The pattern is the same as every other infrastructure-versus-managed decision. Synthetic.new is not better than Claude Pro in absolute terms, and Claude Pro is not better than Synthetic. They are aimed at different buyers. If you have read this far, you are most likely the buyer for whom $30 a month, sixteen open-weight models, and a programmable endpoint actually moves the needle. (For an adjacent piece on the rest of the open coding-agent stack, see our coverage of Agent Zero, the open-source autonomous agent framework, or our honest reviews of other 2026 AI tools.)


Frequently Asked Questions

What is synthetic.new?

Synthetic.new is a private-cloud LLM subscription from Synthetic Lab, Co. that hosts sixteen always-on open-weight models — including Kimi K2.5, Kimi K2.6, GLM 4.7 Flash, GLM 5.1, Qwen3-Coder-480B, DeepSeek V3.2, and Llama 3.3 — on infrastructure that does not train on your data and does not store API prompts or completions. The platform exposes both an OpenAI-compatible and an Anthropic-compatible endpoint, so it works as a drop-in replacement inside Claude Code, OpenCode, Crush, and similar coding agents.

How much does synthetic.new cost?

The subscription tier is $30 per month (billed as $1 per day) and includes 500 messages per 5 hours, one concurrent request per model, OpenAI- and Anthropic-compatible API access, and unlimited use of the bundled Nomic embedding model. A pay-per-token tier exists for usage-based workloads.

Can you use synthetic.new with Claude Code?

Yes. Synthetic ships a native Anthropic-compatible endpoint at https://api.synthetic.new/anthropic. You point Claude Code at it by exporting ANTHROPIC_BASE_URL and ANTHROPIC_AUTH_TOKEN, then optionally setting ANTHROPIC_DEFAULT_OPUS_MODEL, SONNET, and HAIKU to specific Synthetic model IDs such as hf:moonshotai/Kimi-K2.5 and hf:zai-org/GLM-4.7-Flash. No router, no proxy, no extra software.

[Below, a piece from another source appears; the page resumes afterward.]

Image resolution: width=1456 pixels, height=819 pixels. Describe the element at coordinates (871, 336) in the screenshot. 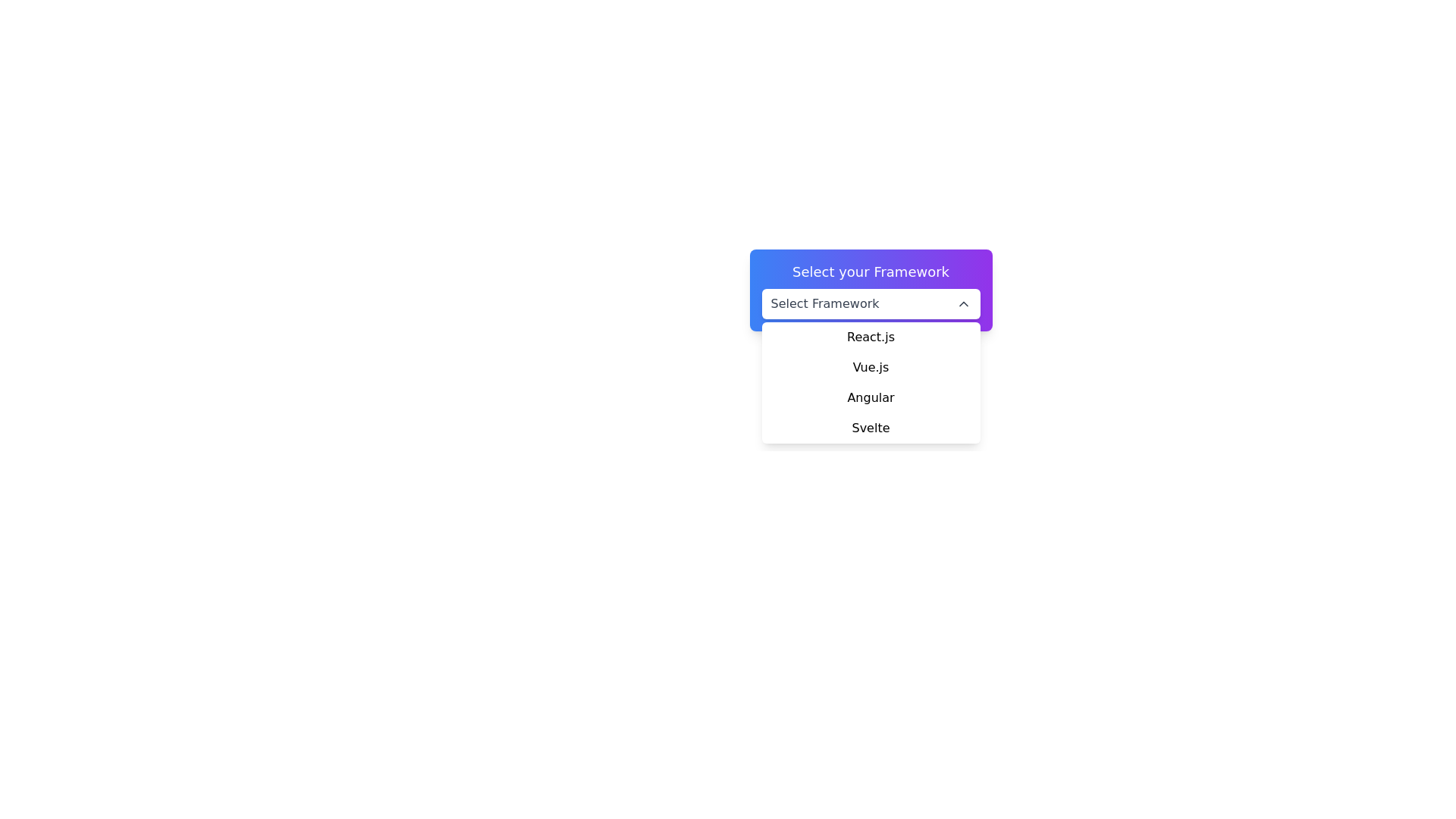

I see `the first option in the dropdown menu labeled 'React.js'` at that location.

Does synthetic.new train on my code?

Per the company's public terms, no. Synthetic states that it never trains on user data and never stores API prompts or completions, and references GDPR compliance. This is a stronger default than the consumer-tier terms of OpenAI or Anthropic, where opting out of training and logging usually requires explicit account settings or an enterprise contract.

Is synthetic.new worth it compared to Claude Pro?

It depends on the work. Claude Pro at $20/month gives you a single closed frontier model (Sonnet) inside the Anthropic apps; Synthetic at $30/month gives you sixteen open-weight models and a real API key that any coding agent can hit. For a developer running Claude Code, OpenCode, or Crush all day, Synthetic's flat-fee API and 500-messages-per-5-hours window is the better fit. For a user who only ever talks to Claude in the browser, Claude Pro is still the cheaper and simpler choice.


The Bottom Line

Synthetic.new is the cleanest current answer to a specific question: how do I run my coding agent against open-weight models, on private infrastructure, for a flat fee my finance team will not flag? At $30 a month it costs $10 more than Claude Pro and gives you sixteen models, a real API endpoint, an Anthropic-compatible mode that drops into Claude Code with two environment variables, and a privacy clause that does not require an enterprise contract to opt out of training. The one number you have to internalize before subscribing is the one-concurrent-request-per-model cap; everything else about the product is straightforwardly good.

Subscribe, drop the synclaude function into your shell, run a real afternoon of work through Kimi K2.5, and keep your existing Claude Pro account live for the cases where Sonnet's specific behavior is what you actually need. That parallel-trial approach is the honest way to know whether the $30 belongs in your monthly stack.